Financial frictions—credit constraints, collateral requirements, information asymmetries, and monitoring costs—create powerful feedback loops that amplify real shocks and contribute substantially to business cycle volatility. When adverse shocks reduce collateral values, firms and households face tighter borrowing constraints, reducing investment and spending further and depressing asset prices more. Financial accelerator models show how relatively small shocks to fundamentals can generate large macroeconomic fluctuations through financial channels.
From your study of adverse selection and moral hazard, you know that information asymmetries between borrowers and lenders create problems: borrowers know more about their projects' risks than lenders do, and borrowers may take excessive risks once they have the money. These microeconomic frictions are not just theoretical curiosities — when embedded in macroeconomic models, they become powerful amplification mechanisms that help explain why recessions are often deeper and more prolonged than the initial shocks that trigger them.
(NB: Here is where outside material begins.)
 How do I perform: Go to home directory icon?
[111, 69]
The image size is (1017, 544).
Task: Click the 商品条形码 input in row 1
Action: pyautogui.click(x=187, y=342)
The core intuition is the financial accelerator, developed by Bernanke, Gertler, and Gilchrist. Consider a firm that borrows against collateral (its real estate, equipment, or financial assets) to fund investment. Now suppose a mild recession hits, reducing the firm's cash flow and depressing the market value of its assets. With lower collateral values, the firm's external finance premium — the extra cost of borrowing compared to using internal funds — rises, because lenders face greater adverse selection risk and demand compensation. The firm cuts investment. But reduced investment means lower demand for capital goods, which further depresses asset prices, which further tightens borrowing constraints. A modest initial shock cascades into a much larger contraction through this self-reinforcing loop.
The key insight is that the financial system does not merely transmit shocks — it amplifies them. In a frictionless world, a 1% decline in productivity would cause roughly a 1% decline in output. With financial frictions, the same shock can produce a 2–3% output decline because the credit channel multiplies the initial impact. The mechanism also works in reverse during booms: rising asset prices relax borrowing constraints, enabling more investment, which pushes asset prices higher still. This symmetry helps explain why economies exhibit pronounced boom-bust cycles rather than smooth fluctuations around trend.
The 2008 financial crisis provided dramatic validation of these models. A decline in U.S. housing prices — initially a correction in one asset market — cascaded through the financial system via exactly the mechanisms these models describe. Banks holding mortgage-backed securities saw their capital erode, forcing them to cut lending. Firms and households with underwater collateral could not refinance or borrow. The resulting credit crunch turned a housing correction into the deepest global recession since the 1930s. This experience motivated a new generation of DSGE models that incorporate financial frictions as essential features rather than optional add-ons, fundamentally reshaping how central banks think about financial stability and macroprudential policy.